THE PENSION FUND CRISIS in the United States extends into the public and private sectors of the economy to an extent unprecedented in the history of mankind.  It’s instructive to compare two of the most notorious individuals involved in the mass destruction and destabilization of pension funds invested in debt instruments.  The two individuals in my cross-hairs are Michael Milken and Benjamin Bernanke, a pair of Wall Street types specializing in contrasting methods of financial mass destruction.

Michael Milken’s career began in the 1970s when he noticed that many corporations had over-funded their employee pension plans with high quality securities.  He reasoned (correctly) that such corporations would jump at the chance to refinance these plans with cheaper high yield junk bonds.  The high quality securities could be sold off and replaced with cheaper junk.
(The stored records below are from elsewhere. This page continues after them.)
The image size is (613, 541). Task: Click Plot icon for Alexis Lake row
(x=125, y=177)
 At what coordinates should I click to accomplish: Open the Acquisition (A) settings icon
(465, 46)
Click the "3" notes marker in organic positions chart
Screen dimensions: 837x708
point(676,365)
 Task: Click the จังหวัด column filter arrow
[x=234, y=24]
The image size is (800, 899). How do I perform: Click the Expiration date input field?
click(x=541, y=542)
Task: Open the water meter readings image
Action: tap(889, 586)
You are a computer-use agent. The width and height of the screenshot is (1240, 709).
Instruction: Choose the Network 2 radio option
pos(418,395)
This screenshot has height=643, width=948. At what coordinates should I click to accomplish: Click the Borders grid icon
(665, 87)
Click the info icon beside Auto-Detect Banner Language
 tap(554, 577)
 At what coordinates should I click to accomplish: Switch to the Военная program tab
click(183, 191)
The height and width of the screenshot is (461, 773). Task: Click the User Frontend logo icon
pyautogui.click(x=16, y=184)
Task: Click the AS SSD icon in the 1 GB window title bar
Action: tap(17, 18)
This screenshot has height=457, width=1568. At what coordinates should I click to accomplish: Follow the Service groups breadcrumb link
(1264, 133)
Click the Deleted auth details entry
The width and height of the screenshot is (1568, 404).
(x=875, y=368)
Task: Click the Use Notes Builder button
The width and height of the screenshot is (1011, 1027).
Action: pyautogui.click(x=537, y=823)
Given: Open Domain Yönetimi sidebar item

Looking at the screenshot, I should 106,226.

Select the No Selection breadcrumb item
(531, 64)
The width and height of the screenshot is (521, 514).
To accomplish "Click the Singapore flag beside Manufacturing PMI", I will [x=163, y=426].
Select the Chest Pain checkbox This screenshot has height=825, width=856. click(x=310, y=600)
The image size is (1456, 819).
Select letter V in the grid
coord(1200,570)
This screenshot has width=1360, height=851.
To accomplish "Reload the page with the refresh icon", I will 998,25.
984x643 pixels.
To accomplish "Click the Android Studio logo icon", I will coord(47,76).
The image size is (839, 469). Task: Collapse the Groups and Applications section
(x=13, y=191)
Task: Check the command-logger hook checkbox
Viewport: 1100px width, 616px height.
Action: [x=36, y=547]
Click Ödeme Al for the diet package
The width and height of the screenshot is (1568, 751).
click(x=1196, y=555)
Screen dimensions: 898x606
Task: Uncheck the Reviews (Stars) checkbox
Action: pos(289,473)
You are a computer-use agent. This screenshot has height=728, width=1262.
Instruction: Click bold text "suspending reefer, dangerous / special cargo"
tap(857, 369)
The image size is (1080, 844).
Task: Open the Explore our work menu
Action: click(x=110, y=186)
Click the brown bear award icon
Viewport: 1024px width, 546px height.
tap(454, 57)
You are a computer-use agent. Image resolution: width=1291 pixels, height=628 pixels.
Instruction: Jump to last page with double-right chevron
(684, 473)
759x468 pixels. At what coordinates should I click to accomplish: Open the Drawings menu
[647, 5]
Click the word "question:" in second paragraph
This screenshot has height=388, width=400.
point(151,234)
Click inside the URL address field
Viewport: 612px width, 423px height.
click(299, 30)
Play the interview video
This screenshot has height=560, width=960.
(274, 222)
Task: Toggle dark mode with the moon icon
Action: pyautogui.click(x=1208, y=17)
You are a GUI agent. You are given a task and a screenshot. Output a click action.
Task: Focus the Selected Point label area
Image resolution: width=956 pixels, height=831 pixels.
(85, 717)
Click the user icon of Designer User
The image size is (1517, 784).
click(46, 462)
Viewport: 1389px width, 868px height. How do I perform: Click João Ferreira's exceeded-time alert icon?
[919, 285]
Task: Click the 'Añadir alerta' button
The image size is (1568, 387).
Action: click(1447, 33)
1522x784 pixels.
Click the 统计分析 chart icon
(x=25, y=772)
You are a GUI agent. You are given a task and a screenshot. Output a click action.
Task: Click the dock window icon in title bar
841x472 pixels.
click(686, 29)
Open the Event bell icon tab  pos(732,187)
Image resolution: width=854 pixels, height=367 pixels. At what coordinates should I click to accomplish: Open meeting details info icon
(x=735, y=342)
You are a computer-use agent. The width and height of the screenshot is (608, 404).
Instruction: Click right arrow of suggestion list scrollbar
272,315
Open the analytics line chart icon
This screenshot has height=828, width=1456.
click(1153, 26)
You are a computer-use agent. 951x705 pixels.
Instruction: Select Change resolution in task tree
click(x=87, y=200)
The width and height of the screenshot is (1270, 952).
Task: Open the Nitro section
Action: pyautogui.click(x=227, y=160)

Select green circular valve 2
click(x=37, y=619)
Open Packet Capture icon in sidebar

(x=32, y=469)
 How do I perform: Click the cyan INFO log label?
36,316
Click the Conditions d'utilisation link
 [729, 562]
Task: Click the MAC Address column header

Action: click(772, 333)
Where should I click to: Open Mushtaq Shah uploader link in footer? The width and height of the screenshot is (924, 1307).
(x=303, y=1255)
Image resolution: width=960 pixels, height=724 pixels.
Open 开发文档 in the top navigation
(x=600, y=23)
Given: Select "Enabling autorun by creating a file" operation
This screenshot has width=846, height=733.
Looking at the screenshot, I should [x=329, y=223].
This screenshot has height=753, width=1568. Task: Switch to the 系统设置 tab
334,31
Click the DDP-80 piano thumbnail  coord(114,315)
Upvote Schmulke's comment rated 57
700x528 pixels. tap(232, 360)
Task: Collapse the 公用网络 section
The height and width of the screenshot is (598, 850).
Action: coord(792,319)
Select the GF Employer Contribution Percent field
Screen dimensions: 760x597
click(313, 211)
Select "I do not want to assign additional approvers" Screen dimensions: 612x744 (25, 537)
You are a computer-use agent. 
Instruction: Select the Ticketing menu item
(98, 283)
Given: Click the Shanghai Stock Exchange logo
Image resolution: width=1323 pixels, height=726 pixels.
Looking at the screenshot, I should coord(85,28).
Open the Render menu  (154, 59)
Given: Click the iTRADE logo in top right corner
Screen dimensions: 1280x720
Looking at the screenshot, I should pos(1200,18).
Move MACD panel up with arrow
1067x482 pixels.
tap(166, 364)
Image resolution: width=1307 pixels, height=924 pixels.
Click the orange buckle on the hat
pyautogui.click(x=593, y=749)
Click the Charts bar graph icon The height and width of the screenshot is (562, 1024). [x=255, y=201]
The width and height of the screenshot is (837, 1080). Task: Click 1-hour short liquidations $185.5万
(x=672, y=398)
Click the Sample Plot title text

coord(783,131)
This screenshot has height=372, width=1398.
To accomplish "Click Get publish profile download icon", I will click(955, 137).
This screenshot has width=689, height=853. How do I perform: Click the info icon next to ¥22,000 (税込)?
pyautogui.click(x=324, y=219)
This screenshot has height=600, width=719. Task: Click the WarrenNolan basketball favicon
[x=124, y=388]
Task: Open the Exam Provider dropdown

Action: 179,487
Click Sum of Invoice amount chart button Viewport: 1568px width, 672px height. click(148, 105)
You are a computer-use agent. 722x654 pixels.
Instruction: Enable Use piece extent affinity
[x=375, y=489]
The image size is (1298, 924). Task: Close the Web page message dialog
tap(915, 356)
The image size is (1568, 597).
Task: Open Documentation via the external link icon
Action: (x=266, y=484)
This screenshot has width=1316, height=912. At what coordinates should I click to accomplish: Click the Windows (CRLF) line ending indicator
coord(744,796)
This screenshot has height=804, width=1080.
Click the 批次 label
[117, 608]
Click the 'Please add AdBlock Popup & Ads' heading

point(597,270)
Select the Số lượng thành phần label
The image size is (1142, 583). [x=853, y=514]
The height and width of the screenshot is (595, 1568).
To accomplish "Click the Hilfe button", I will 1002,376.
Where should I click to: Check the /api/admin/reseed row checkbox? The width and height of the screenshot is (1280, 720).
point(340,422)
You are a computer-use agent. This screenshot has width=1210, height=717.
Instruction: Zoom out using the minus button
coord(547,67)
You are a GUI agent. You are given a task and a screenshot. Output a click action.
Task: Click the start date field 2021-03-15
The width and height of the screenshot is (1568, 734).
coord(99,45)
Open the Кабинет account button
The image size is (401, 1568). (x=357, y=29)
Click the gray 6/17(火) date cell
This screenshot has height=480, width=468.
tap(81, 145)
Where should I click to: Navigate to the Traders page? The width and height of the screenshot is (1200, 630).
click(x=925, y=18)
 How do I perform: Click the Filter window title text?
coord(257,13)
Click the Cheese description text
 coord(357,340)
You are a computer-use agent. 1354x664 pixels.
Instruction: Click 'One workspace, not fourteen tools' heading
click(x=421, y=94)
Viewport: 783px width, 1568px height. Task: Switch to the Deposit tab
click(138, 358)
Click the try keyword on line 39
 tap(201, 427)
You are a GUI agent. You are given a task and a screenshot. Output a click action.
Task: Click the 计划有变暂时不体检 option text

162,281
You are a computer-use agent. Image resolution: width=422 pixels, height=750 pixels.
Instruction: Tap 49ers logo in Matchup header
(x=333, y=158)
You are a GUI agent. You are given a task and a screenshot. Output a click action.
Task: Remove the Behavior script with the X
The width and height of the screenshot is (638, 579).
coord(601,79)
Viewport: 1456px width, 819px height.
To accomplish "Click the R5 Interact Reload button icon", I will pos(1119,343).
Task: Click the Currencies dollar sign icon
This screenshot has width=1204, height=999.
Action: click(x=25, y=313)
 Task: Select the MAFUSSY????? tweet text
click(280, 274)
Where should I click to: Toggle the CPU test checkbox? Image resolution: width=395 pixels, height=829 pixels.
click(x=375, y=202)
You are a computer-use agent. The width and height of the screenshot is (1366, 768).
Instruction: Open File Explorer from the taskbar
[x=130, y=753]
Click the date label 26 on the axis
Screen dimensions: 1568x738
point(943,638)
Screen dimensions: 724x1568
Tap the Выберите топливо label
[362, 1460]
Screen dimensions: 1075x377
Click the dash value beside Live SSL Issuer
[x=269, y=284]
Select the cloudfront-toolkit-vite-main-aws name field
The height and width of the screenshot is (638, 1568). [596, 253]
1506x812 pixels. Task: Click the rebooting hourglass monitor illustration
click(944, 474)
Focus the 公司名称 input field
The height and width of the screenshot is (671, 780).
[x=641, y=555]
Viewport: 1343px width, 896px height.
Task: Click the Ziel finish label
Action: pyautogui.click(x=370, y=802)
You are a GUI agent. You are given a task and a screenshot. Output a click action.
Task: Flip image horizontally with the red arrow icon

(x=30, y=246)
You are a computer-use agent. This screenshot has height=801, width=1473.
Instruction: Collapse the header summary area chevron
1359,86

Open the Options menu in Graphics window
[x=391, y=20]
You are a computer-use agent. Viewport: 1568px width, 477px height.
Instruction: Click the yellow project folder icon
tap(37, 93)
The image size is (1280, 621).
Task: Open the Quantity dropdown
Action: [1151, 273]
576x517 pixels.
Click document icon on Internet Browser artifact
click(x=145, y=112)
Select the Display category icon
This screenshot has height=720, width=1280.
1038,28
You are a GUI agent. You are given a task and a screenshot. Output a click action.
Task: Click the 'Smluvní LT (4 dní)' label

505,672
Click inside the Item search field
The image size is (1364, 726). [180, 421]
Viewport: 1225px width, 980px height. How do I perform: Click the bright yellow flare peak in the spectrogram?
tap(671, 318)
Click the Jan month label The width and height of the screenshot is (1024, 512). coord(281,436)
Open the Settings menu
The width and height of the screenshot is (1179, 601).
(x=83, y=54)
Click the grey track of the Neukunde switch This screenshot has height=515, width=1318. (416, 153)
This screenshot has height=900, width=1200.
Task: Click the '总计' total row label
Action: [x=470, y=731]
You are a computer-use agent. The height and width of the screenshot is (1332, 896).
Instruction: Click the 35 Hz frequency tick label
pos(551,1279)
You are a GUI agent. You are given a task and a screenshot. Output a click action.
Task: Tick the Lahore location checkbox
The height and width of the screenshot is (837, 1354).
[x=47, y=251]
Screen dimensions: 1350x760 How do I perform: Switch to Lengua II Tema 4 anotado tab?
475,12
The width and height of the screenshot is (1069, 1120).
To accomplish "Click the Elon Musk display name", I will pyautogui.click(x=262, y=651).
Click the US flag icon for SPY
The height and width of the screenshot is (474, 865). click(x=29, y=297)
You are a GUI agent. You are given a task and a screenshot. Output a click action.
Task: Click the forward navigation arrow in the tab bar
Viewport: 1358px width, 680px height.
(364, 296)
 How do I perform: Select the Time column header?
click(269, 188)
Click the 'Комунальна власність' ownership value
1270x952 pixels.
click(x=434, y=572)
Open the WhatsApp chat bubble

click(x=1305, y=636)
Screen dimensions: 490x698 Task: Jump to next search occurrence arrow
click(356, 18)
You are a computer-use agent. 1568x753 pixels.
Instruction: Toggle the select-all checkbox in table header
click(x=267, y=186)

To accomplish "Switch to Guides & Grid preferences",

The corporation could then pocket the difference, in effect looting the pension fund and using the proceeds for corporate expansion, executive bonuses, etc.  Major corporations swallowed the bait and things went swimmingly until an economic downturn caused major defaults in the junk bond universe.  The resulting pension fund failures caused thousands of employees and retirees to lose their pensions, often their entire life savings.  Michael ended up with a ten year prison sentence and banishment from the finance industry, a trivial punishment considering the heartbreak and misery he caused.

Ben Bernanke as head of the Federal Reserve Board used his position to slash interest rates through massive bond-buying schemes called “quantitative easing” (QE). For years this has caused the yield on most debt paper to remain at historic lows, in effect strangling the income stream of pension funds.  The capital requirements of pension funds are calculated on an income assumption based on available interest rates.  Funds based on an income assumption of 9% suddenly found themselves looking at available rates of 3% or less. To maintain the stability of such a fund it would either have to triple its capitalization or cut its benefits by 66.7% ! Many funds did not reduce their payout to adjust to the reduced income, causing them to expend capital to maintain monthly benefit rates.  Worse yet, the injection of thousands of billions into the economy has had an inflationary effect, eroding the purchasing power of the shrinking remainder.

The pensions destroyed by Milken were restricted to a limited number in the private (corporate) sector. He specialized in destroying capitalization through high risk junk bond default.  At the height of his popularity he was known as the “Junk Bond King.” Once convicted and imprisoned he was called other less friendly names.

The pensions destroyed by Bernanke dwarf in number and extent the damage caused by Milken.  Bernanke will be remembered as the greatest pension fund killer of all time. The current ultra-low interest rates are causing the failure of public, private, corporate, municipal, state, and federal pensions.  At the height of his popularity he was known as “Helicopter Ben” because he at one time proclaimed that he would dump money from helicopters like confetti, if necessary, to “juice up” the economy.  Now that he is destroying the retirement plans of millions of Americans, new, less complimentary, names are being heard.

Unsustainable pension plans have already caused the bankruptcy of various cities in California, the bankruptcy of General Motors, and the insolvency of the US Postal Service.  Money market, short term treasury, savings account, checking account. and bank CD yields are near zero — while food and fuel prices spiral upward, indicating a shredding of the US dollar.

Government policies are also stimulating the influx of excess labor into our country, causing collapsing wages, high unemployment, welfare overload, home foreclosures, and personal and business bankruptcies — and all of these effects massively reduce the contributions to pension funds from wages.  As in the case of Michael Milken, serious prison time is needed for the drunken-spending politicians and Fed personalities responsible for this disaster.